Leg of Lamb with Mustard Coating
1 leg of lamb, boned, rolled and tied
1 cup fine dry bread crumbs
2 tablespoons Dijon mustard
1 tablespoon rosemary, crushed
3 tablespoons chopped fresh parsley
1 clove garlic, crushed
Freshly ground black pepper
¼ cup olive oil
Set the meat in a rack in a roasting pan; set oven to 425º.
In a bowl, combine the bread crumbs, mustard, spices and enough oil to
make a mixture that holds together and can be patted onto the meat. Use
your fingers to coat the meat with the mixture.
Put the meat into the preheated oven and roast for 55 minutes for
medium done, or until a meat thermometer reads 140º (use 65 minutes and
160 degrees on the meat thermometer for well done).
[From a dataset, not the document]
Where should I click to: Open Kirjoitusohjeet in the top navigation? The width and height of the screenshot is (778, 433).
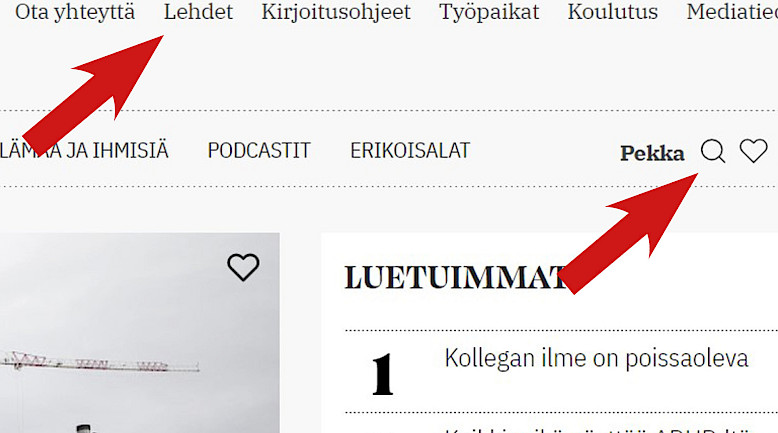(336, 12)
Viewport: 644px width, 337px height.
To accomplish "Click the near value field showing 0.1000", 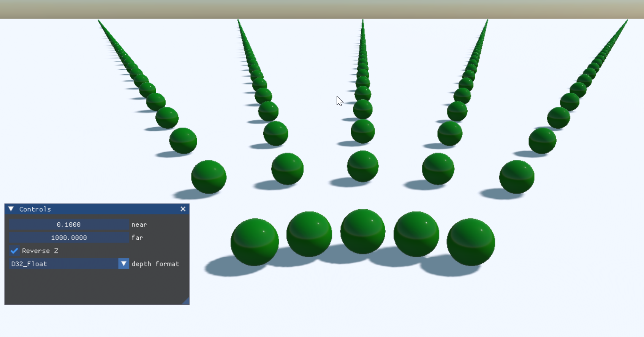I will click(x=69, y=225).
Remove the meat from the oven and let sit for five minutes. Remove the
string from the lamb. Carve the lamb into thick slices, arranging them on
a platter. Serve with sautéed cucumbers and roast potatoes.
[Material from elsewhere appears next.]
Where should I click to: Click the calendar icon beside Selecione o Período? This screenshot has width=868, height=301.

Leg of Lamb, Port Saint Germain-Style
(Gigot d'Agneau, Port Saint-Germain)
5 to 6 pound leg of lamb, boned, rolled and tied
1 large clove of garlic, cut into slivers
butter
2 cups watercress sprigs or curly endive (chicory) in pieces
Lemon Wedges
salt
Serve Boiled Flageolets (white beans) with this recipe. See the vegetable
section.
Cut small gashes in surface of lamb and insert garlic slivers. Sprinkle
lightly with salt and set on a rack in a roasting pan.
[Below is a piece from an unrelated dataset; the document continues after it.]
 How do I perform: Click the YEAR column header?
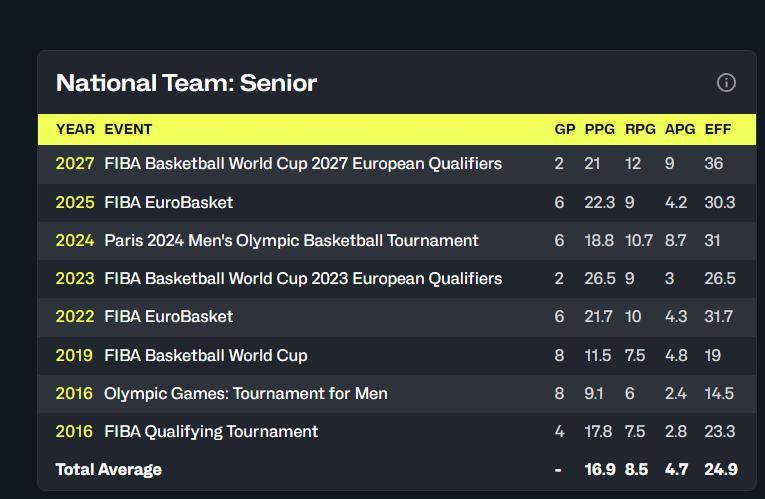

Bake, uncovered, in a 325º oven for 1½ to 2 hours or until meat
thermometer reads 145º to 150º for medium-rare (cook to 160º for medium or
175º for well done). Rub meat once or twice during cooking with a lump of
butter. Let meat stand for 15 minutes.
Transfer meat to a large rimmed platter. Spoon beans on one side of
meat; arrange watercress on other side. Slice meat and serve with
vegetables. Serve with lemon wedges. Serves 6 to 8.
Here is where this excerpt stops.